Figure 2: Fundus photograph of the left eye shows blurring of disc margins suggestive of edema (yellow arrow). A greyish white mass is seen near the superotemporal margin of the disc (blue arrow). There is evidence of peripapillary edema reaching upto the fovea (green arrow).





The patient was advised intravitreal Inj. Bevacizumab for left eye. At one month follow up, his vision showed a substantial improvement to 6/6, N6.



Discussion
Our patient presented with sudden loss of vision and on OCT we found a well defined lesion adjacent to the disc associated with subretinal fluid. We kept the differential diagnosis of inflammatory lesion of unknown origin, a possible inflammatory CNVM or peripapillary CNVM and a macro-aneurysm in mind. The rapid response to an anti-VEGF injection gives an impression that it could be a CNVM or an infective lesion.
Peripapillary CNVM are defined as a collection of new choroidal blood vessels, any portion of which lies within one disc diameter of the nerve head. In peripapillary CNVM, choroidal vessels either traverse through breaks within Bruch’s membrane or extend around the termination of the membrane adjacent to the disc.
Some inflammatory lesions are known to regress rapidly with intravitreal anti-VEGF injections. However the patient did not give a history of recent viral infection and there were not other signs in the retina.
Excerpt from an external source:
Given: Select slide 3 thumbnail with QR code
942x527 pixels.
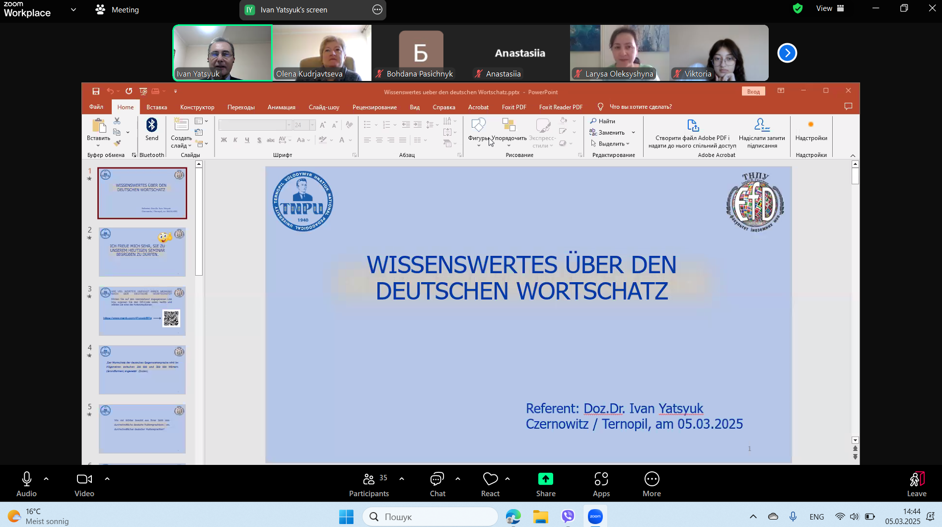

A macro-aneurysm would not have responded so rapidly and completely to a single anti-VEGF injection. Following resolution after a single anti-VEGF injection, we did not see any recurrence. The prominent cause of PCNVM include age related macular degeneration (AMD), angioid streaks, myopia, post laser scars, choroidal rupture, non-infective posterior uveitis, disc malformations, colobomas, choroidal tumours, polypoidal choroidal vasculopathy (PCV) and in many cases no obvious cause is found. These CNVs respond very well to anti-VEGF treatment. These CNVMs are uncommon in occurrence and can lead significant vision loss if they progress under the retinal layers and reach the macula. Early treatment has been shown to have better outcomes in such cases.
ReadWise
- Jutley G, Tah V, Lindfield D, Menon G. Treating peripapillary choroidal neovascular membranes: a review of the evidence. Eye (Lond). 2011 Jun;25(6):675-81. doi: 10.1038/eye.2011.24.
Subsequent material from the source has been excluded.